Exercise description
Without the pictures, restate all of the data below word for word.

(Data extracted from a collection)
"""

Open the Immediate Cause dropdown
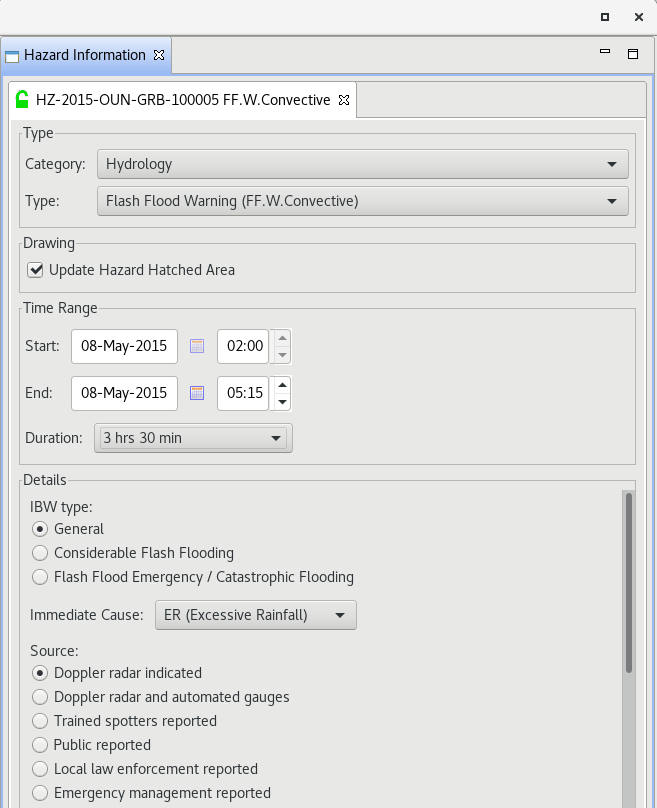This screenshot has height=808, width=657. coord(256,615)
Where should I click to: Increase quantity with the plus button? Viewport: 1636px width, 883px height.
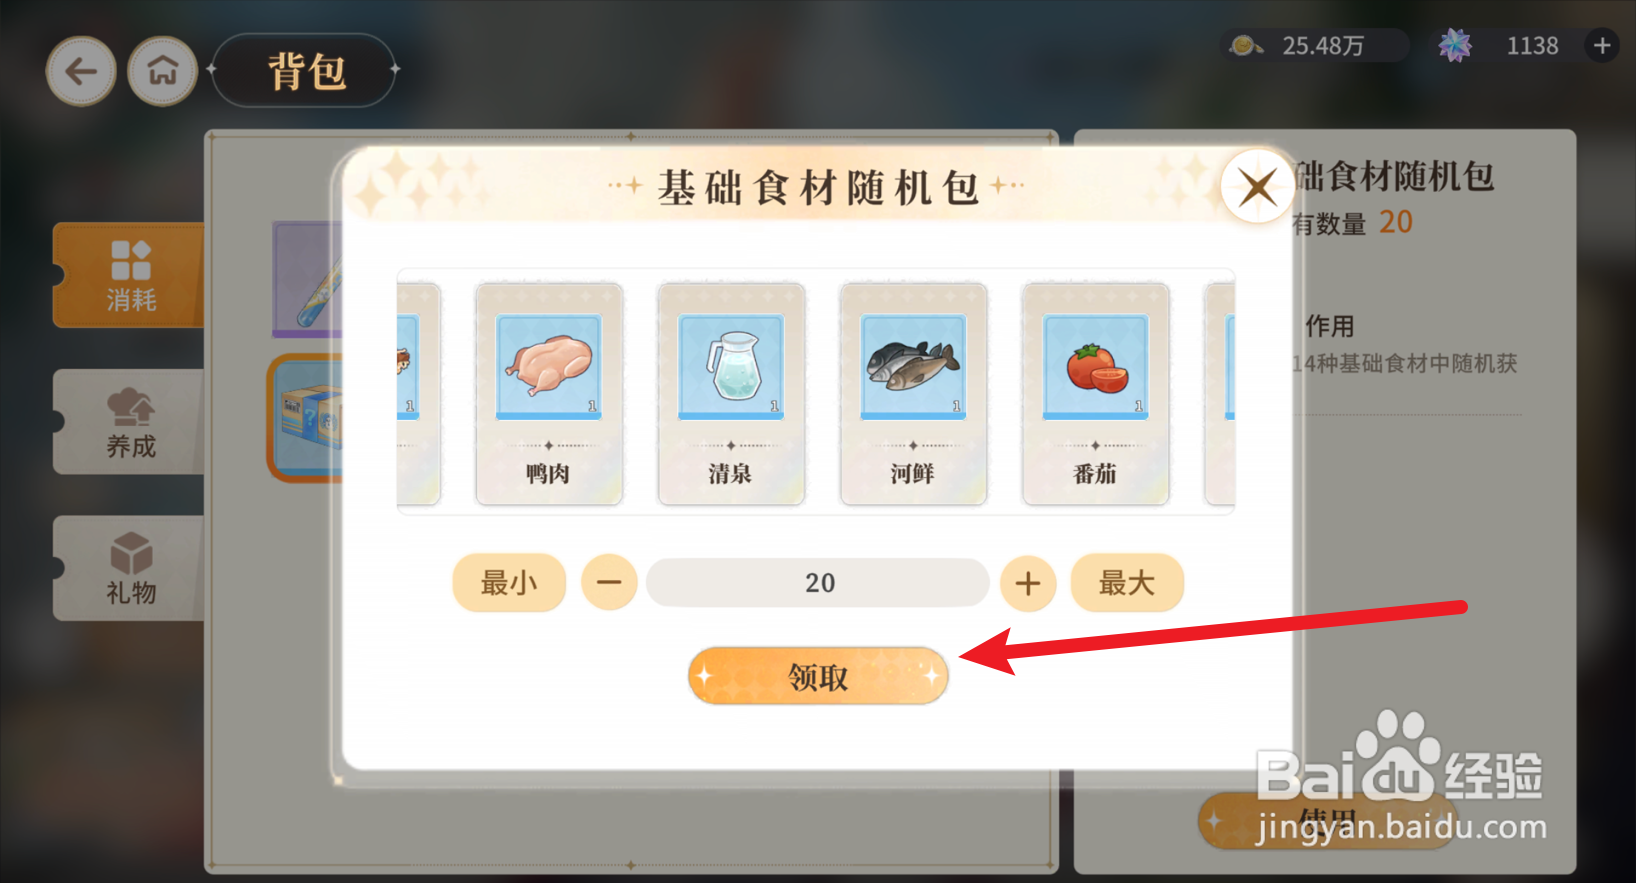[1028, 583]
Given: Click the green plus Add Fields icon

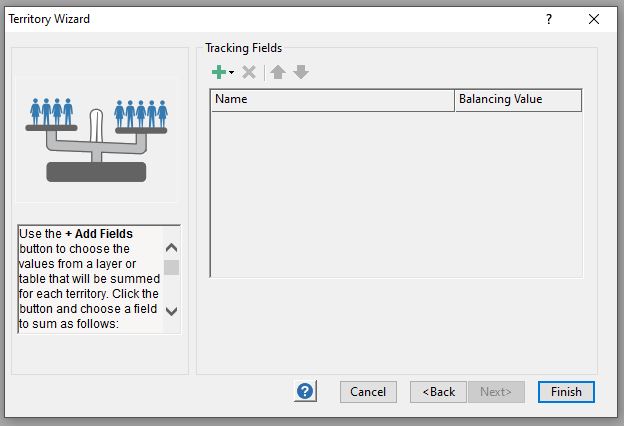Looking at the screenshot, I should coord(218,72).
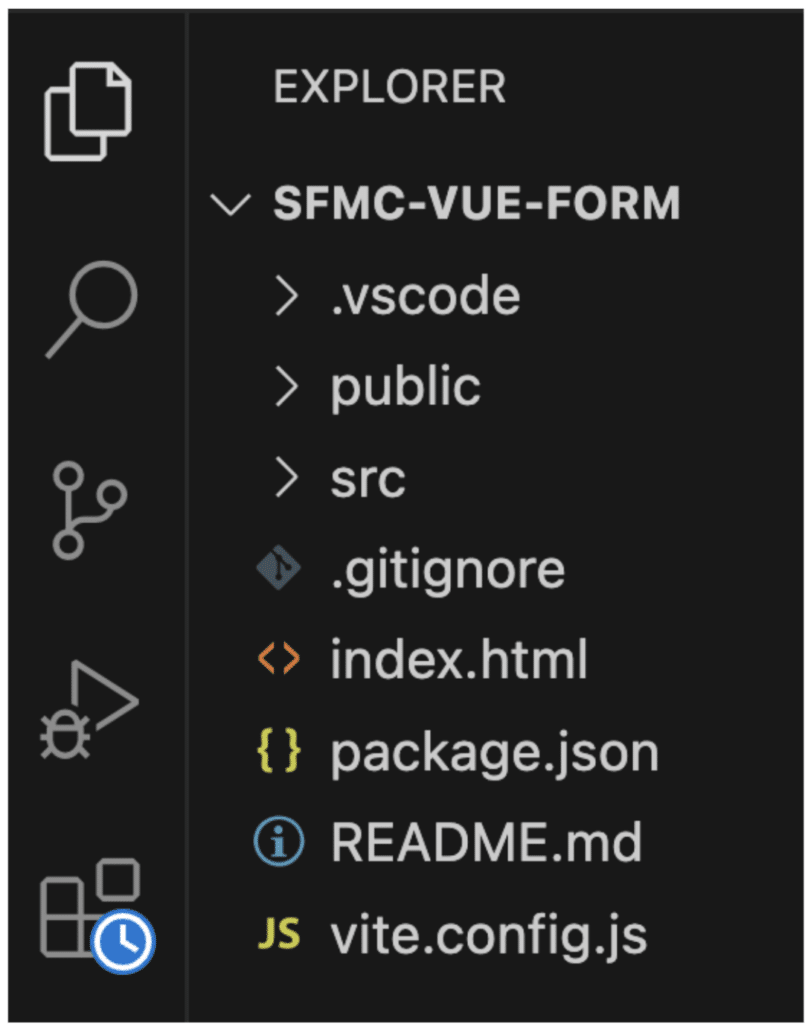808x1024 pixels.
Task: Open the Explorer view icon
Action: tap(88, 110)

"""

Written solution
Open the Immediate Cause dropdown
This screenshot has height=808, width=657. coord(256,615)
Where should I click to: Increase quantity with the plus button? Viewport: 1636px width, 883px height.
[1028, 583]
Given: Click the green plus Add Fields icon

Looking at the screenshot, I should coord(218,72).
808x1024 pixels.
Task: Open the Explorer view icon
Action: tap(88, 110)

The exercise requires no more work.